In een medische urgentiesetting (bijvoorbeeld een femurfractuur) zijn er twee aandachtspunten:

  • ook bij een spoedgeval heeft de patiënt recht op het krijgen van relevante informatie en het begrijpen ervan. Dit is bij heupvervangende ingrepen vooral het geval wanneer een patiënt via de spoedgevallendienst opgenomen is voor een femurhalsfractuur.
  • het is mogelijk dat een patiënt niet bewust is waardoor er geen sprake kan zijn van “voorafgaandelijk” toestemmen. Dit betekent echter niet dat er bij spoedgevallen niet gehandeld kan worden. Dit wordt beschreven in Art. 8 §5 Wanneer in een spoedgeval geen duidelijkheid aanwezig is omtrent de al dan niet voorafgaande wilsuitdrukking van de patiënt of zijn vertegenwoordiger zoals bedoeld in hoofdstuk IV, gebeurt iedere noodzakelijke tussenkomst van de beroepsbeoefenaar onmiddellijk in het belang van de gezondheid van de patiënt. De arts moet dit vermelden in het patiëntendossier.
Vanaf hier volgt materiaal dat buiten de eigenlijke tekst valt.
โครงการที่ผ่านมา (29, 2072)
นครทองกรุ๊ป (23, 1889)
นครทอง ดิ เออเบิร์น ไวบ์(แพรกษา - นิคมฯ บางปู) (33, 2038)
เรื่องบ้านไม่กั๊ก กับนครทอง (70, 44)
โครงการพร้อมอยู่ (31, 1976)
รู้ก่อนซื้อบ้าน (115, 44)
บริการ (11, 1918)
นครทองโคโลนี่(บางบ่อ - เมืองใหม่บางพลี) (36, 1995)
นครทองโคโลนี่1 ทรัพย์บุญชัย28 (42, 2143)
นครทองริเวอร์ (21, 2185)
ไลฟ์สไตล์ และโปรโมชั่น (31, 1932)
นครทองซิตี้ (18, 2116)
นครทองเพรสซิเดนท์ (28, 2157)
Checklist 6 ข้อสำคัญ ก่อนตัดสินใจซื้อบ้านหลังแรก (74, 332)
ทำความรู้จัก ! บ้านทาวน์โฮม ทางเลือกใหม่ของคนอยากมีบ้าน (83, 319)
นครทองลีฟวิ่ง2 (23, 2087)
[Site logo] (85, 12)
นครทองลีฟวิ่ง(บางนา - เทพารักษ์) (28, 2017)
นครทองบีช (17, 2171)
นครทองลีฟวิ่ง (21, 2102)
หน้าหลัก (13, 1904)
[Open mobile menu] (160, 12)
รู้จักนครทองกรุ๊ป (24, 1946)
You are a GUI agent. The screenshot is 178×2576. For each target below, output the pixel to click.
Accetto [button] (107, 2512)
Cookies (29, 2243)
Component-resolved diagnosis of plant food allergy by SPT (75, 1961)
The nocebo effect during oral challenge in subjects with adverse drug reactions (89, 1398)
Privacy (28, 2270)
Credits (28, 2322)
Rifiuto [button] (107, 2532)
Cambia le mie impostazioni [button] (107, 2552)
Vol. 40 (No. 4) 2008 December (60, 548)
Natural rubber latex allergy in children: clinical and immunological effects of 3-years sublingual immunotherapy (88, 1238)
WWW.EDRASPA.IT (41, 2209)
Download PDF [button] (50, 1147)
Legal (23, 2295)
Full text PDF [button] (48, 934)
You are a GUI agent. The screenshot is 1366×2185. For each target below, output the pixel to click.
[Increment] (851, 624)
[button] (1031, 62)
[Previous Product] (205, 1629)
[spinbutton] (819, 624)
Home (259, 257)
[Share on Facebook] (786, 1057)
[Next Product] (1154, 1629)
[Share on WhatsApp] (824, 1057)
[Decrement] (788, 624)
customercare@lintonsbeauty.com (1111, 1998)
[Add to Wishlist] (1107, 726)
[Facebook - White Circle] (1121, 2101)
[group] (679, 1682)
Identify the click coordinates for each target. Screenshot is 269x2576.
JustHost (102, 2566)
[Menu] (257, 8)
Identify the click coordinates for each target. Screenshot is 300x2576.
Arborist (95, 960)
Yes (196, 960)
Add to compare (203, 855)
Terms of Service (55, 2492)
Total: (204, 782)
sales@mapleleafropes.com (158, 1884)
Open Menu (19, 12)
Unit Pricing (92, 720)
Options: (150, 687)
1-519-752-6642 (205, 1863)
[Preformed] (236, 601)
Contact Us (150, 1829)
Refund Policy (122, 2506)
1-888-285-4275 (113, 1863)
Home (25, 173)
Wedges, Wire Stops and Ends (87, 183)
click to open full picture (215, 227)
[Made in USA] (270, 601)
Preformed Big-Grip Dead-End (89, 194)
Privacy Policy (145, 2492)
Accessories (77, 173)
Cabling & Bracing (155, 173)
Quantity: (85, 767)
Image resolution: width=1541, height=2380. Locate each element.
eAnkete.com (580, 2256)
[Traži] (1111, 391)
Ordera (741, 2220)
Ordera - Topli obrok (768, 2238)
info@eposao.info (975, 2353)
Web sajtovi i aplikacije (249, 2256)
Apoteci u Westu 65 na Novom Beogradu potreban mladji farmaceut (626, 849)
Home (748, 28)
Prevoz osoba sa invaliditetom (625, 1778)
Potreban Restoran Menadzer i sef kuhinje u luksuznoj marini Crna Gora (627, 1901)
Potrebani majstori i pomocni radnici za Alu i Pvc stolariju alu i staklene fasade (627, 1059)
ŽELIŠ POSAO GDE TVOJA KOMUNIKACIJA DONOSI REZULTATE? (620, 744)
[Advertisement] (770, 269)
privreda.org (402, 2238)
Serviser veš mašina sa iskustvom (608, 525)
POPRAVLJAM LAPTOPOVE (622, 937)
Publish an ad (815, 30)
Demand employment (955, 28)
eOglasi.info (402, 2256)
Op verzoek van de patiënt of van de beroepsbeoefenaar en met de instemming van de beroepsbeoefenaar of van de patiënt, wordt de toestemming schriftelijk vastgelegd en toegevoegd aan het patiëntendossier (Art. 8 §1). In die zin is de aanwezigheid van de notitie van de geïnformeerde toestemming niet altijd een verplichting. De essentie van de geïnformeerde toestemming is dat de patiënt de informatie over de evolutie van zijn gezondheidstoestand en over de informatie die relevant is voor de voorziene tussenkomst van de beroepsbeoefenaar heeft gekregen en begrepen.

Gezien zowel de heupvervangende ingreep als de anesthesie tussenkomsten zijn door een beroepsbeoefenaar heeft de patiënt recht op informatie en het geven van een geïnformeerde toestemming voor tussenkomsten van beide beroepsbeoefenaars.

10.2.4 Kwaliteitsmetingen

Uit de bevraging van de Belgische ziekenhuizen blijkt dat er zelden kwaliteitsindicatoren geregistreerd en geanalyseerd worden specifiek in verband met de resultaten van het plaatsen van een heupprothesen.

We stellen vast dat de implanterend chirurgen de patiëntenzorg zeer individueel benaderen door tijdens de dienstvergaderingen pro- en retrospectieve casusbesprekingen te houden.

De digitale registratie van de transfertijdstippen tussen de verschillende diensten maakt het mogelijk om continu het tijdsinterval tussen de opname op de dienst spoedgevallen omwille van een heupfractuur en de heupvervangende ingreep te berekenen en te evalueren. In enkele van de bezochte ziekenhuizen deed men dit in het verleden tijdelijk in het kader van een project maar deze analyse wordt niet continu utgevoerd om de kwaliteit van de geleverde zorg te evalueren.

Ook de registratie van de gegevens in Orthopride met het verschijnen van een jaarlijks rapport met de nationale gegevens leidt niet tot een analyse van de door het ziekenhuis geleverde zorg ten opzichte van deze nationale gegevens.